1. Look for the signs of canine pancreatitis which may include: lack of appetite or “picky” eating, vomiting, gagging, an oily, gray stool or diarrhea (that may contain blood), depression, weakness, excessive or little water drinking and abdominal tenderness.
2. Observe your dog’s dietary habits, which can aid your vet in making a diagnosis. For instance, does he eat a lot of table scraps or get into the the garbage? Eating “off limit” foods may bring on pancreatitis.
3. Bring your dog to the vet for a physical examination and blood panel if you suspect pancreatitis. The pancreas enzyme “numbers” will help your vet to make a diagnosis.
4. Feed your dog an easily digestible, low-fat diet if the diagnosis is pancreatitis. Cooked or boiled chicken (no skin or bones) and rice is a safe choice to start out with. To ensure your dog gets additional nutrients many vets recommend mixing in a small amount of Hill’s Prescription Diet w/d or i/d canned formulas. There are other veterinary diets such as Royal Canin that have foods formulated for pancreatic health as well. After feeding the special diet for a week or two (depending on the severity of the pancreatitis) you can gradually work in your dog’s regular food.
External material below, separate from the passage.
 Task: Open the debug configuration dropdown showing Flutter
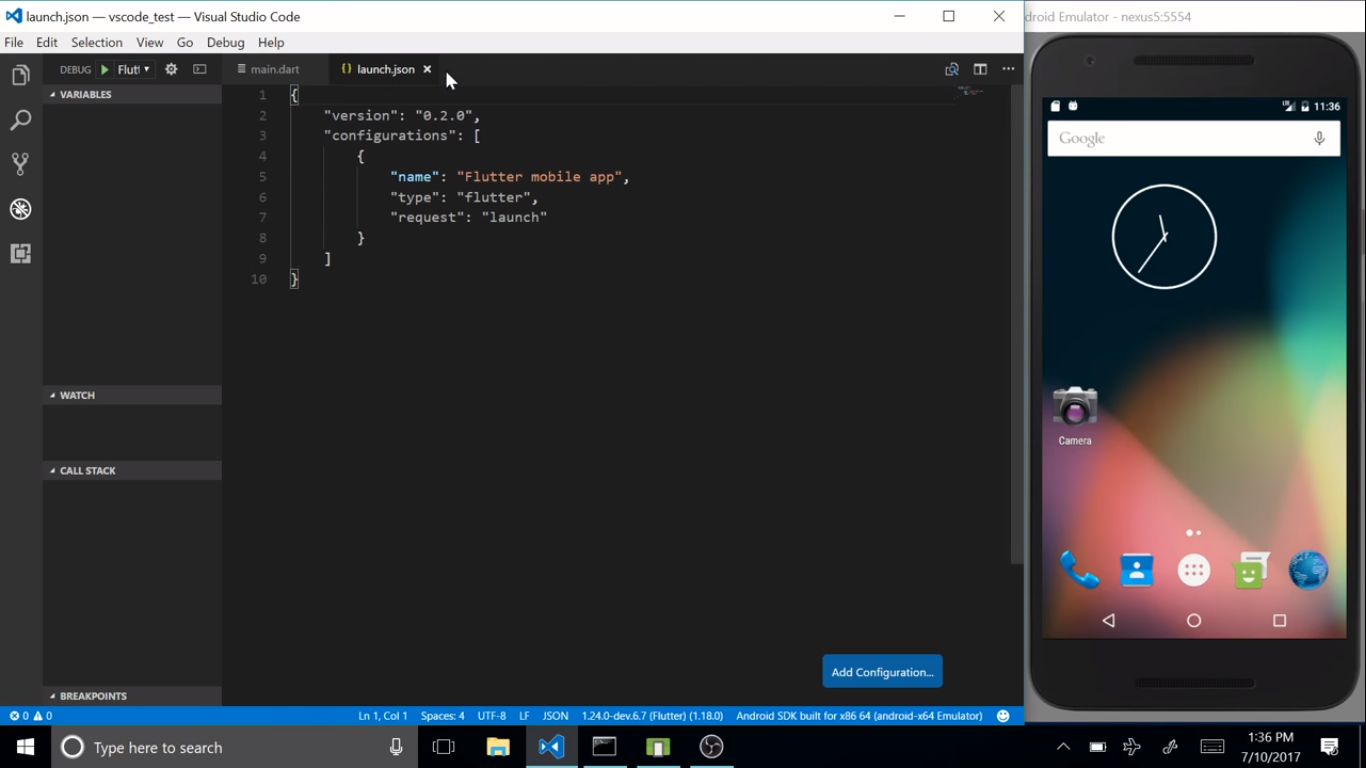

If it’s chronic pancreatitis your vet may recommend keeping your dog on the prescription dog food, or if you prefer, a low-fat homemade diet. If you choose the prescription dog food diet, you can gradually work in the dry version of the prescription formula and continue to feed canned mixed with dry or switch to solely dry. If your dog is obese your vet may prescribe a special dietary formula.
For dogs prone to food allergies, a lower-fat, limited ingredient allergy formula like Dick Van Patten’s Natural Balance Fish and Potato, Duck and Potato or Venison and Potato or perhaps the vegetarian formula may work better than Hill’s Prescription Diet, which contains corn and chicken meal, both known to cause allergies in dogs.
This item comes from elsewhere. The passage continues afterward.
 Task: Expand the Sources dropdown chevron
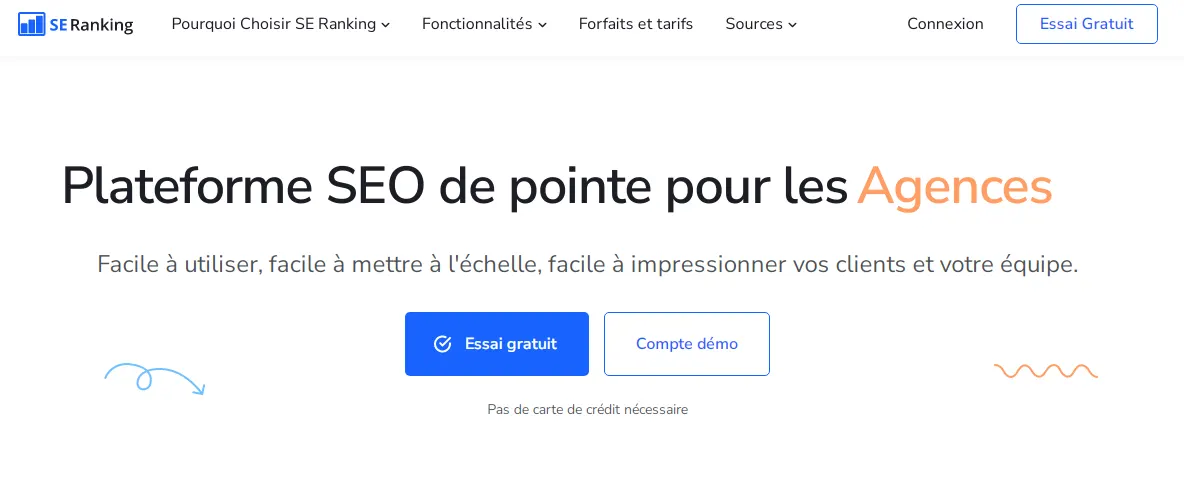tap(792, 25)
5. Give your dog small amounts of water frequently, especially if there’s vomiting. Fluid therapy may be necessary if your dog becomes dehydrated.
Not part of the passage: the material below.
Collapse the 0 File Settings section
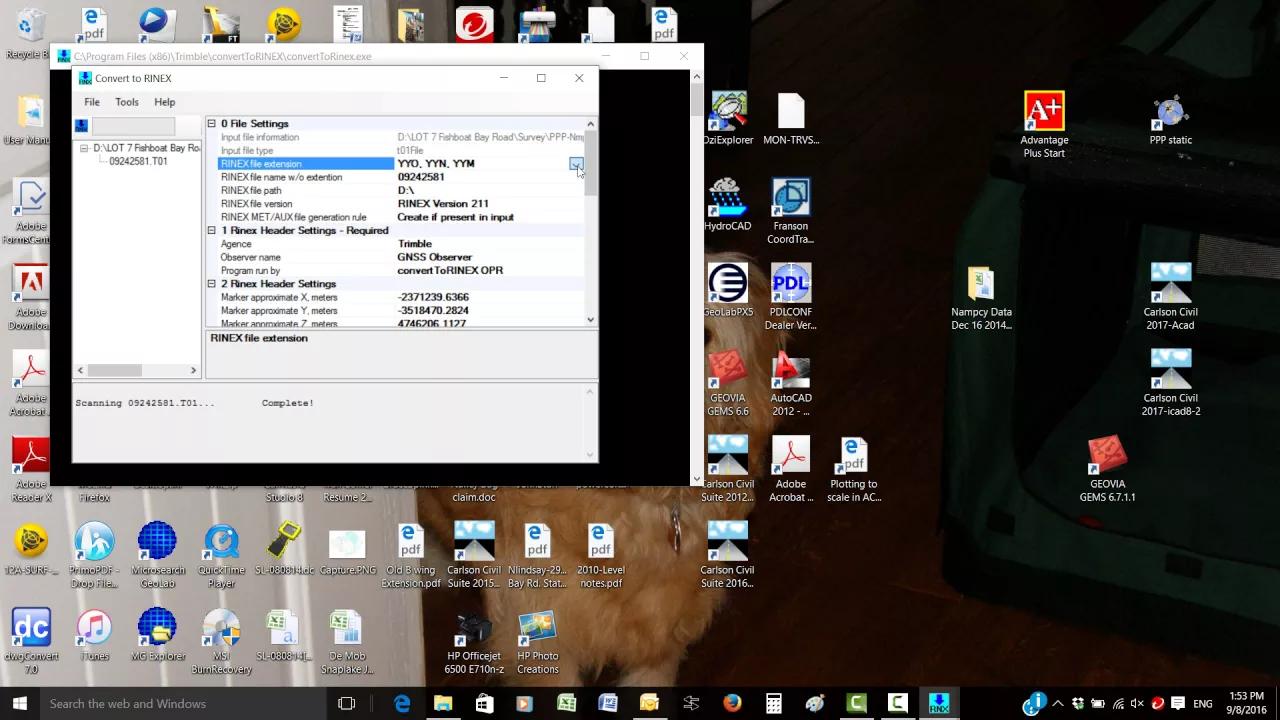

6. Administer any medication prescribed by your vet. If your dog has been vomiting, the vet will likely prescribe an antacid and/or medication such as reglan along with an antibiotic such as cephalexin, and perhaps a pain medication if necessary. Metronidazole is a weaker, secondary antibiotic that may be prescribed and is often an ongoing treatment for dogs with chronic pancreatitis.
7. Return to your vet for repeat blood work and an examination after a round of medication is completed. Your vet may want to do a pancreas-specific blood panel. If the results are still not normal, your vet will likely prescribe further medication and possibly X-rays to detect a cause such as blockage. The vet might also want to do an abdominal ultrasound to eliminate the possibility of a pancreatic tumor (which is considered rare in dogs).